EXERCISE REQUIREMENTS:
Scan the listing below for the word "card" and copy every line that has it.

DATASET:
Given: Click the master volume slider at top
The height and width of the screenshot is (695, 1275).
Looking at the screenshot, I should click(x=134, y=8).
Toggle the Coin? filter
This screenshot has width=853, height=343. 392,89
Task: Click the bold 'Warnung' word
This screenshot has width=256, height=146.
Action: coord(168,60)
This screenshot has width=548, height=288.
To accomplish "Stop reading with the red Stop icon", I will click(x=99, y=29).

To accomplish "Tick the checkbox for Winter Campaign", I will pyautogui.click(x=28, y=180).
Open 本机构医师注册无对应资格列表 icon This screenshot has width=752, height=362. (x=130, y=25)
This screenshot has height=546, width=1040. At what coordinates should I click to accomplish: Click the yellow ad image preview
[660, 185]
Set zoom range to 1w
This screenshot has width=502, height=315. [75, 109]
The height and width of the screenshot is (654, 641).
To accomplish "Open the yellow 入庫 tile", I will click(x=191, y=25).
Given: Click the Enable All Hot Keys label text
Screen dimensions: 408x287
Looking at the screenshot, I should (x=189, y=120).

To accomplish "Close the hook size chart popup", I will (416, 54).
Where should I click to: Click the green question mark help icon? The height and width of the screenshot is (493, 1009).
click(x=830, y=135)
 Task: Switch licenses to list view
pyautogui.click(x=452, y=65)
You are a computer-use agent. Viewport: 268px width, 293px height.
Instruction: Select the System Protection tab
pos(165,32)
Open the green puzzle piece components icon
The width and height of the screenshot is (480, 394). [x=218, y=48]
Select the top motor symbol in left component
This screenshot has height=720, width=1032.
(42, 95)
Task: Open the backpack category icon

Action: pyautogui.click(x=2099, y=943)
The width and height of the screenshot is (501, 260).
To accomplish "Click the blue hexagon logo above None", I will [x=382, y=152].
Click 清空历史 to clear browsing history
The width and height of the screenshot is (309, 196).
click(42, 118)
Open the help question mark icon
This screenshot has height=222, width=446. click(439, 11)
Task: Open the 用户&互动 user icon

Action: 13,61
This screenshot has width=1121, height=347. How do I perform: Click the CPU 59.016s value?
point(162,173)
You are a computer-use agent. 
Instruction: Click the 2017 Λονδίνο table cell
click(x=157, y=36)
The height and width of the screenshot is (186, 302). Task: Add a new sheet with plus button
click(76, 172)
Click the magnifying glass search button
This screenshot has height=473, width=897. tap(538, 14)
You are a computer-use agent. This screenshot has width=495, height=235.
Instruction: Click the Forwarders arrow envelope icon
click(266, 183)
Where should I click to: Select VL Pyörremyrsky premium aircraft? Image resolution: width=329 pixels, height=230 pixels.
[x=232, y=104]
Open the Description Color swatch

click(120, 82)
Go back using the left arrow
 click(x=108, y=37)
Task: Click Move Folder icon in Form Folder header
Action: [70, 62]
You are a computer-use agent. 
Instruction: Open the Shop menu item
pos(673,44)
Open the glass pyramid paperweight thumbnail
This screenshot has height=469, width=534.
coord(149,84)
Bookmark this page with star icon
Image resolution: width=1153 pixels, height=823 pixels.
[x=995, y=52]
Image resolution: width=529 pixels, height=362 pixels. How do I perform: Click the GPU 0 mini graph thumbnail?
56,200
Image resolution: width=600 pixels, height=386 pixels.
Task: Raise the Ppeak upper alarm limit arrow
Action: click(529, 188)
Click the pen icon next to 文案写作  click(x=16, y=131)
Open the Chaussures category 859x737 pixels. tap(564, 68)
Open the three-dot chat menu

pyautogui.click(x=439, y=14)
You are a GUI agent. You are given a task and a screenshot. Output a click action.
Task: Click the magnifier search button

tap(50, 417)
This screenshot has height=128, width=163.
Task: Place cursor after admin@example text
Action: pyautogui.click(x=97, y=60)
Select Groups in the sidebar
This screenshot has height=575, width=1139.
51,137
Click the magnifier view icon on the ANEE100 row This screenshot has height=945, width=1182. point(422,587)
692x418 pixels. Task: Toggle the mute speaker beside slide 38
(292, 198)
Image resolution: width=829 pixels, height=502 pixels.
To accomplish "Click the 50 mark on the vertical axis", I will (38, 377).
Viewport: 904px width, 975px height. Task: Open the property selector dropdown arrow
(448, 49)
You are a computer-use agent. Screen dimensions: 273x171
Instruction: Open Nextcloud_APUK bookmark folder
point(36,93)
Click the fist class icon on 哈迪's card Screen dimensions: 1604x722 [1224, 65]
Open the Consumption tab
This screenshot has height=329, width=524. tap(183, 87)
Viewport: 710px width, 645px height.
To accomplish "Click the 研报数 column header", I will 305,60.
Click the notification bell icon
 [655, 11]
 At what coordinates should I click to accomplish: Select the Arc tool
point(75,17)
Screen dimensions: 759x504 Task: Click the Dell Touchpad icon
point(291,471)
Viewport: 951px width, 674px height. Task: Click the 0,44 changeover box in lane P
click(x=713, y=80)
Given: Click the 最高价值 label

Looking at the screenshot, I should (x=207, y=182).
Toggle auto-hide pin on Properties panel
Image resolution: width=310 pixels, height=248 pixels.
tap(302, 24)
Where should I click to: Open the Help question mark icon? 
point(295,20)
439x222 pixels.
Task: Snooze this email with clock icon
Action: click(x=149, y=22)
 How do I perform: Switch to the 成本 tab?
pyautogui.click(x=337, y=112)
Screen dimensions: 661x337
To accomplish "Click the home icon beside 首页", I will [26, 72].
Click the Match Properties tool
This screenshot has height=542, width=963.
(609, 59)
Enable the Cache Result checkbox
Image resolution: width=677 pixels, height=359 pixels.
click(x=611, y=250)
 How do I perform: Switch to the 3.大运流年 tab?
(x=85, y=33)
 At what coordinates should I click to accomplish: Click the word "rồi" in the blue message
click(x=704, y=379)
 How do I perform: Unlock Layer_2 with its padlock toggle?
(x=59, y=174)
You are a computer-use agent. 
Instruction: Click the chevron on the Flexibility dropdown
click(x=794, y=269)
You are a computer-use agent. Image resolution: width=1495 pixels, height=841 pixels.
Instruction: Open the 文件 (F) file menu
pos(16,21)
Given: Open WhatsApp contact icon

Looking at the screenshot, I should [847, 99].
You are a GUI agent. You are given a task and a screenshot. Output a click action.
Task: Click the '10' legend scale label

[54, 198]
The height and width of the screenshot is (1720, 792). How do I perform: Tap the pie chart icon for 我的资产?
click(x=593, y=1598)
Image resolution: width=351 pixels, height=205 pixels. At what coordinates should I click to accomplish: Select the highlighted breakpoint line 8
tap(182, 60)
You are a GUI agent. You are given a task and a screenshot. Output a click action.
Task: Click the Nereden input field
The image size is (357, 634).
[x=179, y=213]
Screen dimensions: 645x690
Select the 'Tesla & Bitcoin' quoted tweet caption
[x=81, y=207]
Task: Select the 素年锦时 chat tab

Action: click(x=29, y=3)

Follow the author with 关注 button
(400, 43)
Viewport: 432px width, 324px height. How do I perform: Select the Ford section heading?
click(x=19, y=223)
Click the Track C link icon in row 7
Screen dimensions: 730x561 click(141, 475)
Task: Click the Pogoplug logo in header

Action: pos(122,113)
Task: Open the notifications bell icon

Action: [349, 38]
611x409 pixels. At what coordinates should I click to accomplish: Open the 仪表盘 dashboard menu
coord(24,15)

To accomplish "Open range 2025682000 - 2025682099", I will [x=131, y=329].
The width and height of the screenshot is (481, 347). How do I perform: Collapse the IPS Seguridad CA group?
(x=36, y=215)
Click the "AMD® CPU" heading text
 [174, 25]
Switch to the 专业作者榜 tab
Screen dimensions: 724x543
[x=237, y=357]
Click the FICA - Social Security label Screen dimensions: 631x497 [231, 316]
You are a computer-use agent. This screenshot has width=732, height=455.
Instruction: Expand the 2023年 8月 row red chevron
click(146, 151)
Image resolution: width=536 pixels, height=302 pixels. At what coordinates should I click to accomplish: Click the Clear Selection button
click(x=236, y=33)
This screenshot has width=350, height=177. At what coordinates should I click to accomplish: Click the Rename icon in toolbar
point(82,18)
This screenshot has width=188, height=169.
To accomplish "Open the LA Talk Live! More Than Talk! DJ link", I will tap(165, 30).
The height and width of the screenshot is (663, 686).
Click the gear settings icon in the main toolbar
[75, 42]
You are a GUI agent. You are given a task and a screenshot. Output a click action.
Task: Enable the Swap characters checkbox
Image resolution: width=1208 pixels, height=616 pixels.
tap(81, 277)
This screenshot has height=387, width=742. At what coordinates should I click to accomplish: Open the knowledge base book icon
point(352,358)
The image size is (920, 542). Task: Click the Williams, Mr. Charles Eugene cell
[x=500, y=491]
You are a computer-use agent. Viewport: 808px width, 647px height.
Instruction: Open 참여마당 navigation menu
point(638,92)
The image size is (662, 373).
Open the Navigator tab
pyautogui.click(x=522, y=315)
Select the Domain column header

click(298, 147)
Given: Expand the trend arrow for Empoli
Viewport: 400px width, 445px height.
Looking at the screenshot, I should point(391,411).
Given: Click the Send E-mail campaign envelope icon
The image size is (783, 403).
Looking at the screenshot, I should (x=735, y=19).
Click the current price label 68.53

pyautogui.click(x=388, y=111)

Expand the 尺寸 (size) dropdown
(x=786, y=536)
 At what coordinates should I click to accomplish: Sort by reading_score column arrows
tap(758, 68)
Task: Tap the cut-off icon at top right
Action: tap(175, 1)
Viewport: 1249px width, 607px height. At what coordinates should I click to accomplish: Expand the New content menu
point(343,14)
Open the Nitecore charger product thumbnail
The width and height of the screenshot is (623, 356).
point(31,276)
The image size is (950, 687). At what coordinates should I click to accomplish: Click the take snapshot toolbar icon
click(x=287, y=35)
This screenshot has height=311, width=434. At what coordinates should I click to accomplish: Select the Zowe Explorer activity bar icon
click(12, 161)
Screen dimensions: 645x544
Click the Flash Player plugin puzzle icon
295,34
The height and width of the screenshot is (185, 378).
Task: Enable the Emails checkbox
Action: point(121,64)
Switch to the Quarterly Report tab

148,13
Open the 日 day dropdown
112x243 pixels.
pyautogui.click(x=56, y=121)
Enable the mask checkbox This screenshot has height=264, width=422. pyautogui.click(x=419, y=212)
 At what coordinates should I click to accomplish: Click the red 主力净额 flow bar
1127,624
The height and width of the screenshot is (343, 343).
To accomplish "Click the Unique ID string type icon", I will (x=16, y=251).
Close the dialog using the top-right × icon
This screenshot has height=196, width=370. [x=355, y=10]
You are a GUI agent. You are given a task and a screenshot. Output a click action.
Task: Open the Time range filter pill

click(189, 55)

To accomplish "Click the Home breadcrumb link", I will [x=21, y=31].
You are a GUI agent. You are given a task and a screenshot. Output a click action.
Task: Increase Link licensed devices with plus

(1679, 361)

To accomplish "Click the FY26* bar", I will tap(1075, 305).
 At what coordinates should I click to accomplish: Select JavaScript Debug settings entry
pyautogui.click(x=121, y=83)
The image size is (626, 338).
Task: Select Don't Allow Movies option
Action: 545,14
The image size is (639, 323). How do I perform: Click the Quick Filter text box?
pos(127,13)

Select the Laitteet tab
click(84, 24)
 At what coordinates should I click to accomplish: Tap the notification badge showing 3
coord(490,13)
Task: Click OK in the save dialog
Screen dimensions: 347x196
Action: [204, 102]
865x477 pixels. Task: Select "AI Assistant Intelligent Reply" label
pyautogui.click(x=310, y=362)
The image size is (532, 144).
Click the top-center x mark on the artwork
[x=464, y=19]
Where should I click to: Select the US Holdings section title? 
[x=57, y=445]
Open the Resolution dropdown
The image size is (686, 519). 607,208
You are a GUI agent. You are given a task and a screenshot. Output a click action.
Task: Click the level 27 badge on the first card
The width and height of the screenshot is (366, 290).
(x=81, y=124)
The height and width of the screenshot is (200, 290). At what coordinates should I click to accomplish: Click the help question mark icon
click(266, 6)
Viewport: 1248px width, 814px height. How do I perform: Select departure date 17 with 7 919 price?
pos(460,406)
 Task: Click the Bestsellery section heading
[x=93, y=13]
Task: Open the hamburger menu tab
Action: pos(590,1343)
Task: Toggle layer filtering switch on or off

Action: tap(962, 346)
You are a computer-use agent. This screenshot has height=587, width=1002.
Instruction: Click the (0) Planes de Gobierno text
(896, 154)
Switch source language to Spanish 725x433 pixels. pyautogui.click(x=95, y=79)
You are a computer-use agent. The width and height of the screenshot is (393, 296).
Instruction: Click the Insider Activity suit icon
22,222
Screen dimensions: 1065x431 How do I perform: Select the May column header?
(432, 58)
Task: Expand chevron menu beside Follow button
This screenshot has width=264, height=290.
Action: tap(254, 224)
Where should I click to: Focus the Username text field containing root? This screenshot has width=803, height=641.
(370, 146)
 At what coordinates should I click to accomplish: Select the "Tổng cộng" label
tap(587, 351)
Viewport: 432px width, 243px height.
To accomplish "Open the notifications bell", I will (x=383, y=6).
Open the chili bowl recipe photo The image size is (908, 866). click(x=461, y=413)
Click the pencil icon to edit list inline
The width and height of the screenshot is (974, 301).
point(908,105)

EXERCISE SOLUTION:
Click the fist class icon on 哈迪's card Screen dimensions: 1604x722 [1224, 65]
Task: Click the level 27 badge on the first card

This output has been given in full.